1 lb Monterey Jack cheese, cut into ½-inch strips

Mild green chilies and hot green chilies, cut into strips

Oil, for frying

For the Jalapeño-Soy Dipping Sauce:

¼ cup soy sauce

1 tablespoon rice vinegar

1 jalapeño, minced

1 teaspoon honey

1 teaspoon sesame oil

Instructions

Prepare the Wontons

Lay wonton wrappers on a clean, dry surface.

Place one strip of cheese and one strip of chili (mild or hot) in the center of each.

Seal the Wontons

Moisten edges of the wrappers with water.

Fold over the filling and press firmly to seal, eliminating gaps to prevent cheese leaks.

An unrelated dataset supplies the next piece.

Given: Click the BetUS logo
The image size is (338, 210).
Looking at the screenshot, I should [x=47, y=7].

Let sealed wontons rest a few minutes before frying.

Fry to Golden Perfection

Heat oil in a deep fryer or pan to 350°F (175°C).

Fry wontons in small batches for 1–2 minutes until golden brown and crispy.

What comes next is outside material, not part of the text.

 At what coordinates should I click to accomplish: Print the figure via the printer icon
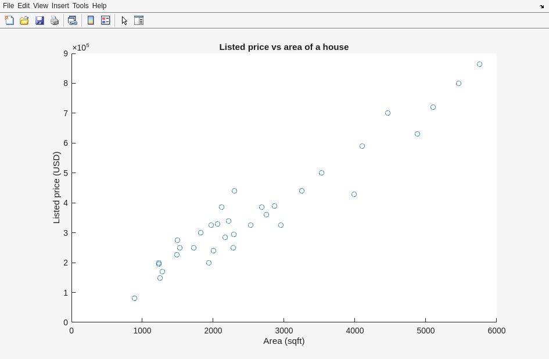click(x=55, y=20)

Remove with a slotted spoon and drain on paper towels.

Make the Jalapeño-Soy Dipping Sauce

In a small bowl, whisk together soy sauce, rice vinegar, minced jalapeño, honey, and sesame oil.

Let sit for 10+ minutes to allow flavors to blend.

Serve & Enjoy

Serve wontons hot with jalapeño-soy dipping sauce.

Optional: Pair with queso, salsa, or ranch for extra dipping fun.

Notes

For extra heat, add an extra slice of hot green chili or include a dash of chili oil in the dipping sauce.

Use pepper jack cheese for a spicier filling variation.

Wontons can be prepped ahead and frozen before frying.